"We pride ourselves on being a transparent organization, open to all -- potential members, curious onlookers, researchers et al." -- Canadian Ethnic Media Association
Is it discrimination to hold ethnic media only news conferences where English-language journalists are deliberately excluded, or just political pandering?
Vancouver is one of the world's most integrated and diverse cities, yet we still see ethnic media segregation. Why do some ethnic media get invites, while others seen to be more critical in their coverage are excluded?
Do so-called mainstream media perpetuate the need for politicians to meet separately with ethnic journalists, because issues concerning their communities simply aren't news to English-language television, radio, print and Internet outlets?
Tough questions, all prompted by 24 Hours Vancouver's Jeremy Nuttall, who broke the national story that Prime Minister Stephen Harper held a secret and lengthy news conference in Vancouver this month -- but only for invited ethnic media.
Nuttall also obtained an audiotape that spilled the beans. It showed that Harper actually made news at the conference, denouncing some employers for their "outright abuse" of the Temporary Foreign Worker Program his government has been under fire for and made amendments to.
Harper rarely holds news conferences for journalists, preferring photo opportunities with no questions. But he was very happy to do so in front of what he presumably believed was a friendly crowd: invitation-only ethnic media.
B.C. Premier Christy Clark is no different, holding an Asian media only news conference last week that was crashed by 10 English-language media outlets after 24 Hours Vancouver publicized it.
Clark's communication director Ben Chin told media he didn't "think" the ethnic-only events would change in the future.
New Democrat leader Adrian Dix also held an Asian media "newser" this month, but allowed 24 Hours Vancouver to attend when a request was made.
Even Toronto's cracker of a major Rob Ford met ethnic media editors last week, hours before a drunken appearance where he slurred Jamaican patois in a fast food restaurant and was caught on video.
Open the doors
This is all wrong.
These exclusive conferences are about politicians attempting to pander to particular communities outside the scrutiny of other media, sometimes sending very different messages than the ones English-language mainstream media receive from the same party.
It also can be insulting to ethnic journalists, who are as ethical and challenging to politicians as any other media, sometimes more so.

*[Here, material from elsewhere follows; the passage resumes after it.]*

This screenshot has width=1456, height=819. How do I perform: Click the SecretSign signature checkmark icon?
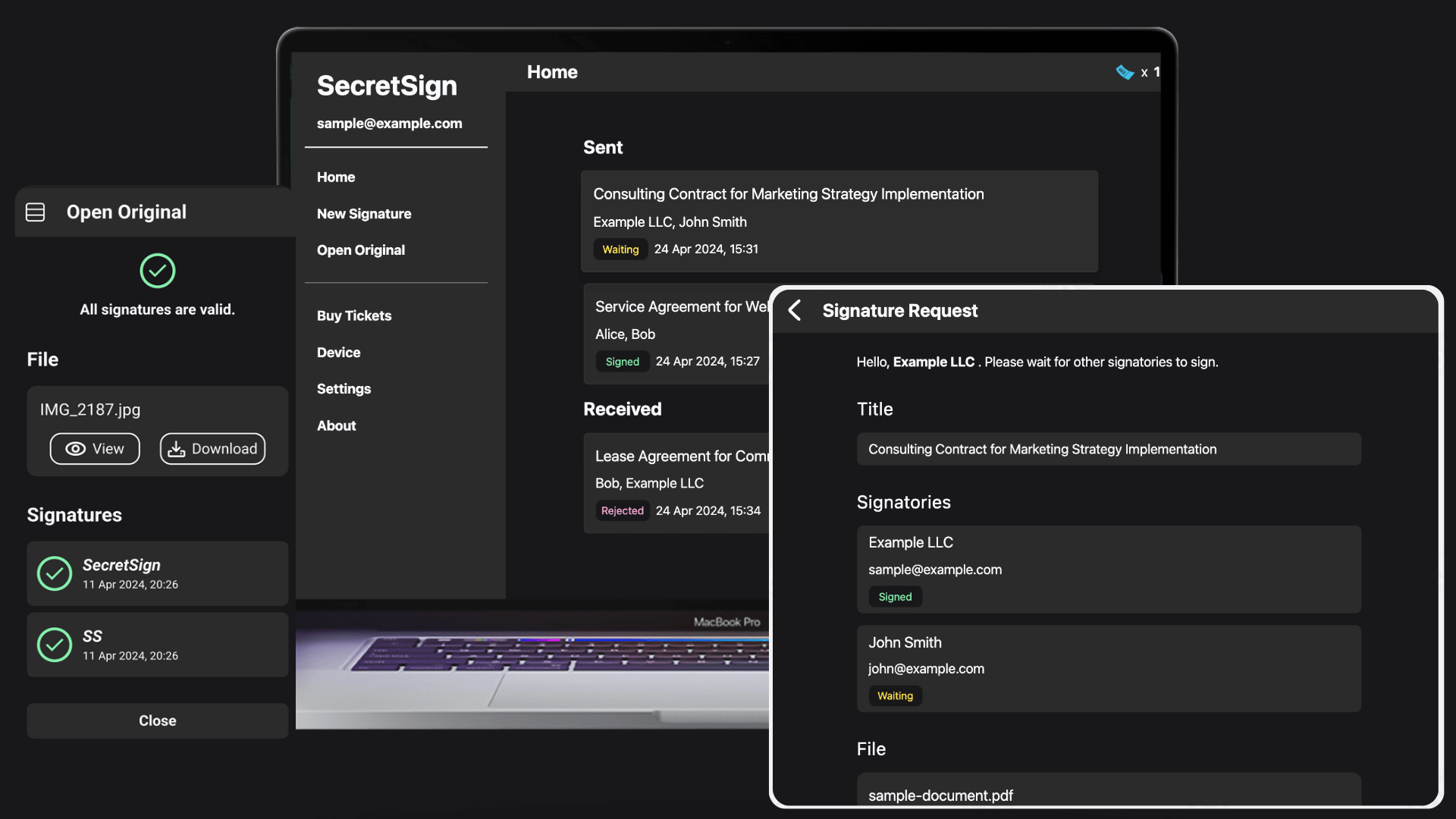coord(54,573)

I confess to personally helping organize ethnic media only news conferences for premier Clark -- but it was Glen Clark, not Christy, and way back in 1996 when I was communications director for the premier.
In fact, the key staff government person who dealt with ethnic media then is now BC Liberal multiculturalism cabinet minister Teresa Wat.

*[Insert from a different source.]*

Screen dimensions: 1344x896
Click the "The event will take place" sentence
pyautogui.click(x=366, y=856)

Ethnic media only news conferences weren't controversial at the time, but one would hope that 18 years later more progress would have been made and separate events wouldn't be necessary. They are increasingly anachronistic and controversial.
So here's a radical suggestion for politicians in 2014: be totally transparent. Invite all media regardless of ethnicity or language to attend news conferences on whatever the topic, and let them decide if they want to attend.